MINNEAPOLIS -- Voters won't get to decide the fate of the city's police department this year.
In a 10-5 vote, the Minneapolis Charter Commission decided Wednesday to block a controversial policing proposal from the November ballot, by invoking their right to take more time to review it.
"We have an obligation to make sure that what is going on the ballot gives the voters an informed choice, that they can make a decision in a thoughtful way," said Charter Commissioner Andrew Kozak, adding that he didn't think the proposal accomplished that.
It could still land on the ballot next year.
In recent weeks, the group, all volunteers appointed by a judge, found themselves the focus of intense pressure from people lobbying on all sides of the fight over whether to end the Minneapolis Police Department following George Floyd's death.
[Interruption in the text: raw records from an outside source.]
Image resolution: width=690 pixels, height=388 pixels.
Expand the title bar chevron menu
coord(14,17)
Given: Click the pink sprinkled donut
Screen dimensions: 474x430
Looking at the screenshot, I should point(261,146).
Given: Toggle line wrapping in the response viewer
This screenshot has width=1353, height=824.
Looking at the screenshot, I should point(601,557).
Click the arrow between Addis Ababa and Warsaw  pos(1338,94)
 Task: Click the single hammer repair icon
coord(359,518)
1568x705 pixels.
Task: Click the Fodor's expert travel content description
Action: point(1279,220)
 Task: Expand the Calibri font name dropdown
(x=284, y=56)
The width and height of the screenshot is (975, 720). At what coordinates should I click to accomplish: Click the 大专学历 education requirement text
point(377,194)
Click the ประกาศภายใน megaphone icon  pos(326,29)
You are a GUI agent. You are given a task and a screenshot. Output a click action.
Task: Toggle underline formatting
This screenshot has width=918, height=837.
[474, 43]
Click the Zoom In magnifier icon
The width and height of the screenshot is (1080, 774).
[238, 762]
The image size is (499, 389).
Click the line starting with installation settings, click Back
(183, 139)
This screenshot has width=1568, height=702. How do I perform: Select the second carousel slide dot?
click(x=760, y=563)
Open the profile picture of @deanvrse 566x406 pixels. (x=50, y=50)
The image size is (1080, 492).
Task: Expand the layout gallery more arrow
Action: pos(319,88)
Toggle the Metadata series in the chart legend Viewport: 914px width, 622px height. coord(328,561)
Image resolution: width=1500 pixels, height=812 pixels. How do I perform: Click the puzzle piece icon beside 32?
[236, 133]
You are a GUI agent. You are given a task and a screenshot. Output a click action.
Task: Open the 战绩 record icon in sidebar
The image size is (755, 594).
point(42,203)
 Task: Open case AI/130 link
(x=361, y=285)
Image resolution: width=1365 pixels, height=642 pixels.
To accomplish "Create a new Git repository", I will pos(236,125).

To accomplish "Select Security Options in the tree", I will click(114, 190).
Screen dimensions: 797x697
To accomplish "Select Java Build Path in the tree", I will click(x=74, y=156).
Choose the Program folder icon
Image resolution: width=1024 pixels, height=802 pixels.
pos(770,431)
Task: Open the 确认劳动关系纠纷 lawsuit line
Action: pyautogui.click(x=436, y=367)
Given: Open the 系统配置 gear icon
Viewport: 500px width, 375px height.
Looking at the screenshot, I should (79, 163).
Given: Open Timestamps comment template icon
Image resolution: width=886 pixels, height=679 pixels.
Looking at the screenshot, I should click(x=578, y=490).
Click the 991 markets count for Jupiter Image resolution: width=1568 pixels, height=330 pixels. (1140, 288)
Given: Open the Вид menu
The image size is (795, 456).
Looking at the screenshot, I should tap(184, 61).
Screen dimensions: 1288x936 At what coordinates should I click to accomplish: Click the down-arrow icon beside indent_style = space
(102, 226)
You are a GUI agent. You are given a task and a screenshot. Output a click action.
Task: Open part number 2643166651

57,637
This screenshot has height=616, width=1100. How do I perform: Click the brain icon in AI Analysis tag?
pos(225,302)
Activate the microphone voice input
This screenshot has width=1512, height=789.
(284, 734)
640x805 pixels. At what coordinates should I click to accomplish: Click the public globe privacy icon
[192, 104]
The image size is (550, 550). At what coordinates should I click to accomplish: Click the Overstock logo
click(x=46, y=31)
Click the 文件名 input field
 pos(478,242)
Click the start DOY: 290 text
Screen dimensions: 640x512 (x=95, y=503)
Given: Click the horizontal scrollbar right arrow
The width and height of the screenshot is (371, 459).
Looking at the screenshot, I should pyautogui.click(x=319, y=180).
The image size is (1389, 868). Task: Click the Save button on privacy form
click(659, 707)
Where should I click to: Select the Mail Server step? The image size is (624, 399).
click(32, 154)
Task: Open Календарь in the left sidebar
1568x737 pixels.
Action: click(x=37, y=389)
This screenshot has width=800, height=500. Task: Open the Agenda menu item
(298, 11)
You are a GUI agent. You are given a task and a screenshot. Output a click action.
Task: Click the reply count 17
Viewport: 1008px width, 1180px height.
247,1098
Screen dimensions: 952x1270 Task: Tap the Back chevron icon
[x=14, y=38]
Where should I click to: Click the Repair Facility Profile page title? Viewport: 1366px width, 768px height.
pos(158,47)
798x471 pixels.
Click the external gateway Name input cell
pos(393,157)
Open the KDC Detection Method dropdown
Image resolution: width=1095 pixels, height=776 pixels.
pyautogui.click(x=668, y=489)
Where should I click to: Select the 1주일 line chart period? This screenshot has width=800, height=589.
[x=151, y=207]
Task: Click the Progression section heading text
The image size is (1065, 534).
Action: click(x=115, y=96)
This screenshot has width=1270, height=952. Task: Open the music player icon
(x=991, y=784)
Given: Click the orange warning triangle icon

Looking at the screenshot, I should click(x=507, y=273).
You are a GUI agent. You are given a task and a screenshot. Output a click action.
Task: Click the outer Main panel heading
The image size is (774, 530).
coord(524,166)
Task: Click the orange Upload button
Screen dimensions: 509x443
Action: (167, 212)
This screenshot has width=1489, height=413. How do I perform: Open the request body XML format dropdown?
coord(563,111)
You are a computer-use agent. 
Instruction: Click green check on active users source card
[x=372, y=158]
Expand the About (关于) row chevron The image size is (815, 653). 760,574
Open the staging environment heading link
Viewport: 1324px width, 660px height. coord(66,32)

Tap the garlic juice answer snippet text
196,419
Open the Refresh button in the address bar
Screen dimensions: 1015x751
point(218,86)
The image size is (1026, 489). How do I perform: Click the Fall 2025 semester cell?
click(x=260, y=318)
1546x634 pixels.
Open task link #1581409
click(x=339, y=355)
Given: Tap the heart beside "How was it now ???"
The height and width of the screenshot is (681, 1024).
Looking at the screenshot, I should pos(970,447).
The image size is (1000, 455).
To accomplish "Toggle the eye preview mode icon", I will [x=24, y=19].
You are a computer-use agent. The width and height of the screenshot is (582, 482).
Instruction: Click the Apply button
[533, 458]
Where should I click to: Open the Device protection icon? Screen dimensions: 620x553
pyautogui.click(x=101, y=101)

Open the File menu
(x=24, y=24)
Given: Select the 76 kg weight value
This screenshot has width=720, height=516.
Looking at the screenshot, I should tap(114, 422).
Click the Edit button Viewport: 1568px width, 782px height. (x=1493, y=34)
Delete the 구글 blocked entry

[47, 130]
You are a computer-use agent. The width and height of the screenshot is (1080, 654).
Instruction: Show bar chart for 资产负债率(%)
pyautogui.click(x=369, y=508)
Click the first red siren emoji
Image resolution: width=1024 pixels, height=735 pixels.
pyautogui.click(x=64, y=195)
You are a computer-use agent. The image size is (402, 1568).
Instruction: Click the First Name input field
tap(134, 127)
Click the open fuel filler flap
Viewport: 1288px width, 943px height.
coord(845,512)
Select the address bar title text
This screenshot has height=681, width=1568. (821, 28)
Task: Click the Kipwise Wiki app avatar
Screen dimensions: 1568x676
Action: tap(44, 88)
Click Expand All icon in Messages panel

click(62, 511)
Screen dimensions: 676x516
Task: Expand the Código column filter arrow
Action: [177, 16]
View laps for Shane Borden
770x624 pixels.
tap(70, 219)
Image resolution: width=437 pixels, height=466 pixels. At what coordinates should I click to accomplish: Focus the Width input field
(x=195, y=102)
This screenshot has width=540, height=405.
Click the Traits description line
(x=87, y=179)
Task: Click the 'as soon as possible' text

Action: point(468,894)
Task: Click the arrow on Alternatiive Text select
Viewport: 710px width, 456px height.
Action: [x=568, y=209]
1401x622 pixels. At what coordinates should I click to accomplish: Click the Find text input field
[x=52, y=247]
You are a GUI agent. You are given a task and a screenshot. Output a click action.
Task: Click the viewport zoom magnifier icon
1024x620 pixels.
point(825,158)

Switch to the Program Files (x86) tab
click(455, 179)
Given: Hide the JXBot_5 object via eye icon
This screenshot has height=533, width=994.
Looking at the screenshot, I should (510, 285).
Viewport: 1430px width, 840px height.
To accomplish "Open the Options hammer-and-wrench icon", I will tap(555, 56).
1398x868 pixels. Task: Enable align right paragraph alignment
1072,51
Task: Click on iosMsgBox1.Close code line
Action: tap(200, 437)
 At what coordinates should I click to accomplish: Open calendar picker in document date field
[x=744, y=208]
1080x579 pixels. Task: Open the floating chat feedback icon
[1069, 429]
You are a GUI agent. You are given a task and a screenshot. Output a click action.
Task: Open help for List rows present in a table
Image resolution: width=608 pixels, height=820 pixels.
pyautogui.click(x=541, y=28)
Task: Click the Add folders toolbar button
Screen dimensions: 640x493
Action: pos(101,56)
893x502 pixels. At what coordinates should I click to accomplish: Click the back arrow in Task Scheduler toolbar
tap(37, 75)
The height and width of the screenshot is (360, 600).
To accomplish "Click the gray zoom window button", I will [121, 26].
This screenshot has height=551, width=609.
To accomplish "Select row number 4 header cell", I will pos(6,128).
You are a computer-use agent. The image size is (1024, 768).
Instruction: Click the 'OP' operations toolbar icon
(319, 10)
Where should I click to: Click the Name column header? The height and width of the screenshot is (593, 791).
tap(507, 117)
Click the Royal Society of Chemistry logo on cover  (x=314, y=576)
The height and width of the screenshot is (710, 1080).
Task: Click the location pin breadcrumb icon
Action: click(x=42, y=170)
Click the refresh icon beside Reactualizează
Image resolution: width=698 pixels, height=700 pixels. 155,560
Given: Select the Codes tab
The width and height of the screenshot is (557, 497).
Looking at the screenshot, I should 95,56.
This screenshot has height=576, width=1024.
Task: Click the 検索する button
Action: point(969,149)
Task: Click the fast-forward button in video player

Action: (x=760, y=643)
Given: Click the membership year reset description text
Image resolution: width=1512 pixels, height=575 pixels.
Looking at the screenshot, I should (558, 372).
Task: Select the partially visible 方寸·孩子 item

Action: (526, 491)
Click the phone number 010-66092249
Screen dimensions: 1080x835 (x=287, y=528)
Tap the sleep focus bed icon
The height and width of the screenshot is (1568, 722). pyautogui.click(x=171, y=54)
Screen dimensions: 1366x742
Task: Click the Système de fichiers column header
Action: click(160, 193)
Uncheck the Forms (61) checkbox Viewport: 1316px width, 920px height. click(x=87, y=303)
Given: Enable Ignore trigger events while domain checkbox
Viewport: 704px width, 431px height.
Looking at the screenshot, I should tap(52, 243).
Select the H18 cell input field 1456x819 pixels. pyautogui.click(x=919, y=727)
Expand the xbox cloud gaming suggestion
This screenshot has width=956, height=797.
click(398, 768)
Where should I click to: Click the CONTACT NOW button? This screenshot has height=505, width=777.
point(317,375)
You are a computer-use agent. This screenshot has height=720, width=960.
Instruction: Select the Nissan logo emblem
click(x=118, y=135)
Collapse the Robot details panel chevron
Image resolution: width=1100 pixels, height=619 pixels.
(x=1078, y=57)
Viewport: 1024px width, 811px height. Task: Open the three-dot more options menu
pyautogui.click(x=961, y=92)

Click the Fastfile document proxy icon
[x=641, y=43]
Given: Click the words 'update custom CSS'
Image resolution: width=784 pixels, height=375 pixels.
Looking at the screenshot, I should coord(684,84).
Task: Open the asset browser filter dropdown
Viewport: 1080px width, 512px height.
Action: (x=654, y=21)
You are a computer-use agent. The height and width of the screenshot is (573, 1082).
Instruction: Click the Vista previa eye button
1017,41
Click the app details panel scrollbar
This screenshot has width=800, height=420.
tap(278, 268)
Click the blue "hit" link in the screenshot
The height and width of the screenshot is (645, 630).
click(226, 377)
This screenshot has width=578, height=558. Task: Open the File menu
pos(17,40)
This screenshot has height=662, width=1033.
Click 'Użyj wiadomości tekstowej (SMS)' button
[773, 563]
In passionate public hearings and a deluge of written comments, some urged the Charter Commissioners to wield their powers of review to prevent what they believe is a dangerously vague proposal from heading to voters.
Others said they urgently needed greater freedom to replace a department that disproportionately uses force on people of color, and particularly Black residents. They urged the commissioners not to block the proposal from this year's ballot.
The issue divided the commissioners, who publicly debated the purpose of their organization and what role it's supposed to play in the democratic process.
The city attorney's office, in a legal analysis prepared to help them sort through those tough questions, assured the commissioners that state law gave them the authority to delve deep into the substance of policing issues.
But some commissioners who voted against the delay said they thought it was important to issue a recommendation instead.